EXCERPTED PASSAGE
________________
"""Tests for ``agent.tools.parse_config._parse_config``.

Covers all three input shapes (Python AST, JSON, YAML), redaction of every
secret pattern we ship, error paths for missing/malformed inputs, and the
WorkloadConfig field mapping for HF TrainingArguments + DataLoader kwargs.
"""

from __future__ import annotations

import json
from pathlib import Path

import pytest

from agent.schemas import WorkloadConfig
from agent.tools.parse_config import PARSE_CONFIG, _parse_config, _parse_config_full

FIXTURES = Path(__file__).parent / "fixtures"


# ---------------------------------------------------------------------------
# Python script path
# ---------------------------------------------------------------------------


class TestPythonScript:
    def test_returns_ok(self) -> None:
        result = _parse_config(str(FIXTURES / "sample_train.py"))
        assert result.ok, result.error
        assert result.result is not None

    def test_extracts_training_arguments_kwargs(self) -> None:
        result = _parse_config(str(FIXTURES / "sample_train.py"))
        cfg = result.result
        assert cfg["batch_size"] == 4
        assert cfg["grad_accum_steps"] == 8
        assert cfg["lr"] == pytest.approx(2e-4)
        assert cfg["warmup_steps"] == 100
        assert cfg["optimizer"] == "adamw_torch"
        # fp16=True in TrainingArguments → precision should resolve to fp16.
        assert cfg["precision"] == "fp16"

    def test_dataloader_kwargs_captured(self) -> None:
        result = _parse_config(str(FIXTURES / "sample_train.py"))
        cfg = result.result
        assert cfg["dataloader_workers"] == 0
        assert cfg["dataloader_pin_memory"] is False
        assert cfg["dataloader_prefetch_factor"] == 2
        assert cfg["dataloader_persistent_workers"] is False

    def test_torch_compile_call_flips_flag(self) -> None:
        result = _parse_config(str(FIXTURES / "sample_train.py"))
        # The script calls torch.compile(model, ...), even though the
        # TrainingArguments has torch_compile=False — the explicit call wins.
        assert result.result["torch_compile"] is True

    def test_gradient_checkpointing_enable_call(self) -> None:
        result = _parse_config(str(FIXTURES / "sample_train.py"))
        assert result.result["gradient_checkpointing"] is True

    def test_env_vars_captured(self) -> None:
        result = _parse_config(str(FIXTURES / "sample_train.py"))
        env = result.result["env_vars"]
        assert env["HSA_FORCE_FINE_GRAIN_PCIE"] == "1"
        assert env["MIOPEN_FIND_MODE"] == "3"
        assert env["NCCL_MIN_NCHANNELS"] == "112"

    def test_lora_rank_extracted(self) -> None:
        result = _parse_config(str(FIXTURES / "sample_train.py"))
        assert result.result["lora_rank"] == 16

    def test_attention_impl_from_from_pretrained(self) -> None:
        result = _parse_config(str(FIXTURES / "sample_train.py"))
        assert result.result["attention_impl"] == "eager"

    def test_model_name_resolved(self) -> None:
        result = _parse_config(str(FIXTURES / "sample_train.py"))
        assert result.result["model_name"] == "Qwen/Qwen2.5-7B-Instruct"
________________
DATASET SECTION
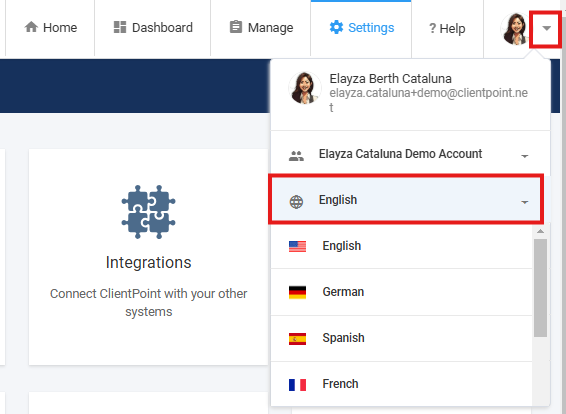Viewport: 566px width, 414px height.
Task: Click the Manage clipboard icon
Action: pyautogui.click(x=236, y=27)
________________
REQUIRED TASKS
(1) For each statement below, say yes or no according to the test file, and quote the words of the test file that decide it. (a) The expected optimizer is "adamw_torch". (b) When TrainingArguments has torch_compile=False, that setting takes precedence over an explicit torch.compile call. (c) The expected lora_rank is 8.
(2) Echo the test file from "def test_extracts_training_arguments_kwargs(self) ->" to "resolve to fp16.", unchanged.

THE ANSWERS
(1)
(a) Yes: "assert cfg["optimizer"] == "adamw_torch""
(b) No: "the explicit call wins."
(c) No: "assert result.result["lora_rank"] == 16"

(2)
def test_extracts_training_arguments_kwargs(self) -> None:
        result = _parse_config(str(FIXTURES / "sample_train.py"))
        cfg = result.result
        assert cfg["batch_size"] == 4
        assert cfg["grad_accum_steps"] == 8
        assert cfg["lr"] == pytest.approx(2e-4)
        assert cfg["warmup_steps"] == 100
        assert cfg["optimizer"] == "adamw_torch"
        # fp16=True in TrainingArguments → precision should resolve to fp16.